If you plan far enough ahead, silage tarps, landscape fabric, or 6mm black plastic mulch could be useful even without tilling first. They don’t break down into the soil, but if you leave them in place long enough (think MONTHS rather than weeks), they’ll smother grass and weeds enough to create a stale seedbed. With care, they can be used for many seasons. But they represent a higher upfront cost, both in terms of money and petroleum… and I have no idea whether or not they leach chemicals into the soil over time.

What do you think? When it comes to expanding your growing space, are you in camp cardboard, camp sod removal, camp tillage, camp tarp-and-time… or camp something else entirely? I’m not sure what I’ll do next time I run out of space and decide to expand my growing beds. I’ve been thankful to be able to use cardboard up to this point, but when Torgy sounds the alarm, I figure we better listen.
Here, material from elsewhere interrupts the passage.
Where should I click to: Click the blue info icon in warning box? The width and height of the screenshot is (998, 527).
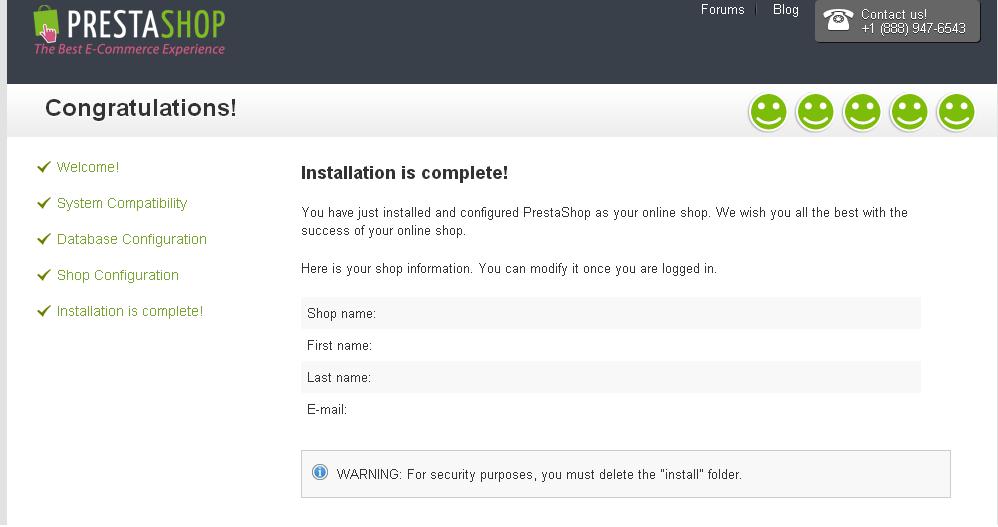pos(320,472)
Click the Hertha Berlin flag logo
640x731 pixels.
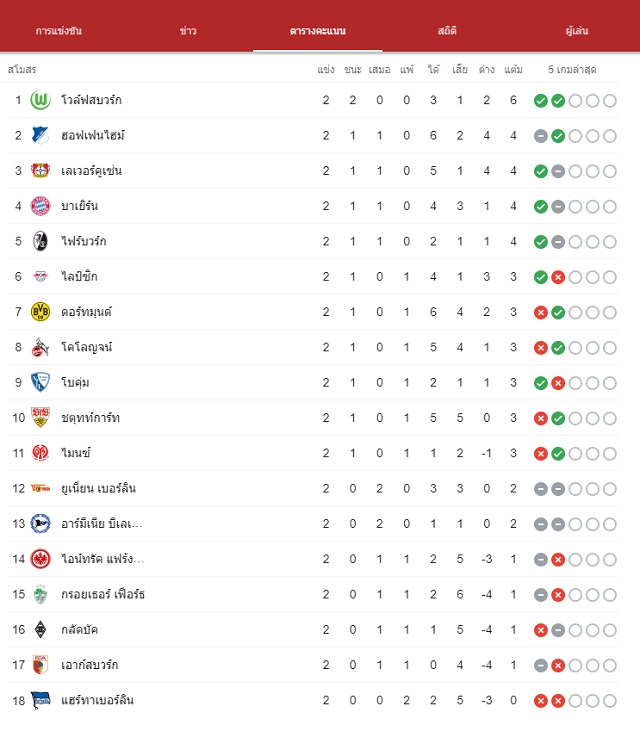click(41, 700)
He’s an adventurous person, not prone to unreasonable anxieties, who has a proclivity for creating interesting things from scratch. To make the growing space for Anna’s legendary spinach, he built raised beds over the top of the existing soil. If you can source safe, high-quality compost, then raised beds might be a fantastic option. But it’s probably also the most expensive of all the options I’ve mentioned today… unless you can build with foraged materials… which might leach chemicals into your soil! AAACK!
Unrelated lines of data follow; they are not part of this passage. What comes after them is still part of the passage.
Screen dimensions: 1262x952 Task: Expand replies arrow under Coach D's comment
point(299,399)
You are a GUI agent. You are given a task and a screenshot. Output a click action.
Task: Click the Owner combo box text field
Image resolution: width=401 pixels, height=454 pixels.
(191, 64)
When I’m faced with an ambiguous choice in my garden, I try to learn from the plants themselves. Here’s what I see:

  • Doing something is better than doing nothing. No matter how I’ve prepared the soil, the plants keep showing up. They’re not paralyzed by indecision or imperfection; they try one thing, and if it doesn’t work, they try another. Individuals may sicken or die, but the greater plant population changes and persists.
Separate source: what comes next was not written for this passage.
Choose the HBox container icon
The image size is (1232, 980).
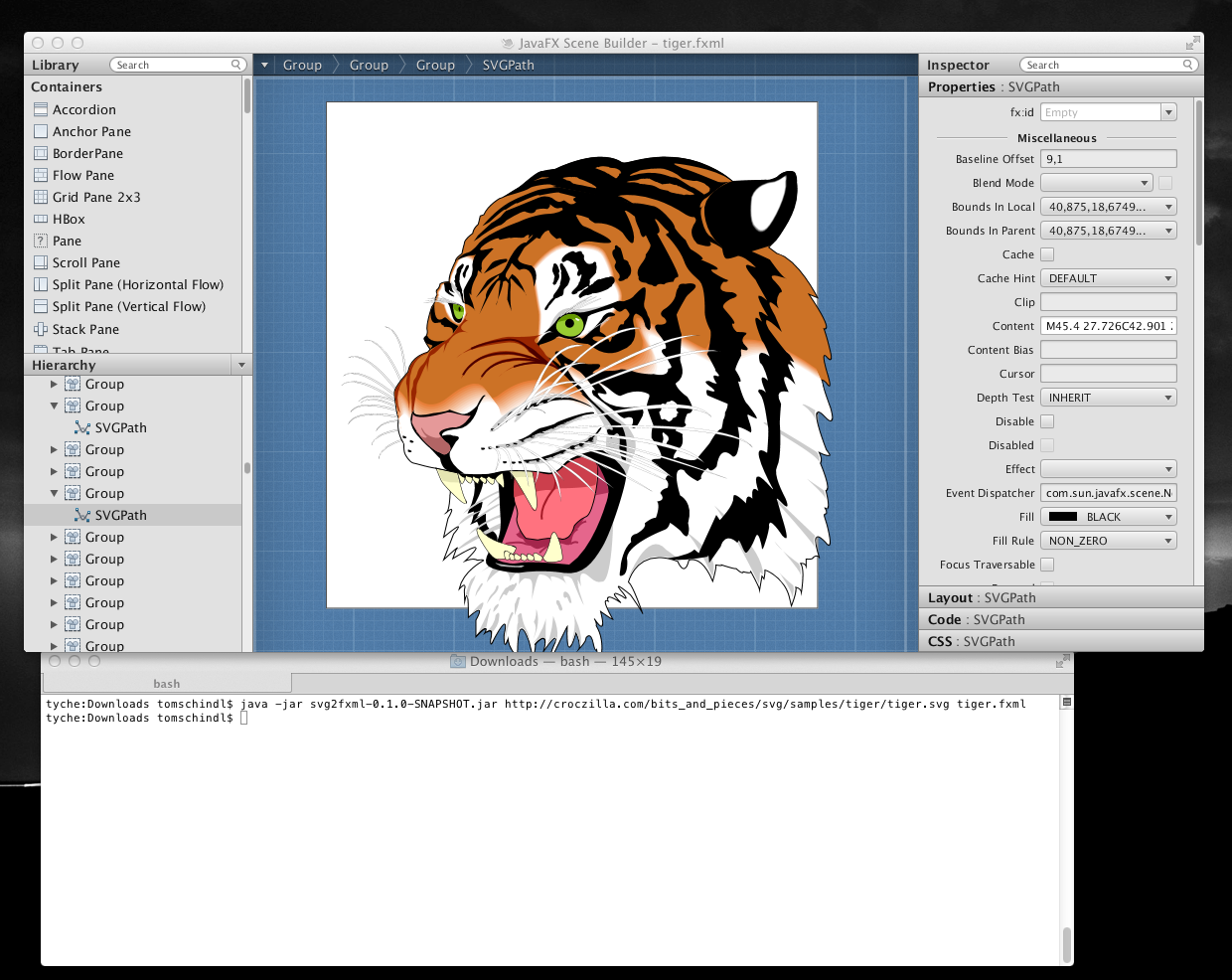[x=41, y=219]
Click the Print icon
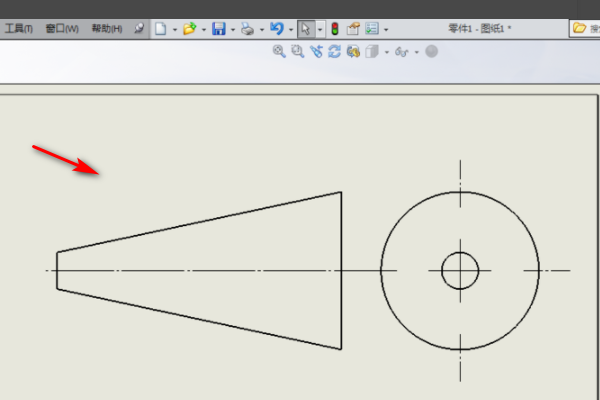Screen dimensions: 600x400 (247, 29)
  • Plan for diversity. Plants always seem to show up with friends; no species wants to live alone. Perennials and annuals are especially delighted to live near each other. As I’ve worked the soil this spring, the most delicious patch of it I’ve found has been under two blueberry bushes who’ve been cohabitating with tomatoes, beans, clover, purple deadnettle, and a prodigious patch of volunteer tansy! The point is that any garden you grow will be happier than pure, lonesome grass.

  • Everything is connected. Plants don’t pay much heed to carefully outlined growing beds, property lines, or categories of who’s a weed and who isn’t. They communicate with smells, and trade sugar for minerals along underground networks. We don’t always understand how, but we know that small actions can have big impacts, both positive and negative. The creation of long-lasting chemicals has consequences at the cellular level within our own bodies. So, too, does the creation of green space.

In summary, please plant a garden, even if you’re not sure which way is the right way. Encourage lots of different plants to grow in it. And then help your neighbors do the same. And then let’s lobby the city to preserve existing green spaces and transform easements into polycultures. And on and on, until every square inch of this island is too beloved to despoil, and our whole system is reoriented away from human laws that allow for the creation of long-lasting chemicals, and towards the laws of the natural world instead. If we think we can supersede these, we are fooling ourselves. By acknowledging that everything we create is part of a living ecosystem, we discover both responsibility and belonging.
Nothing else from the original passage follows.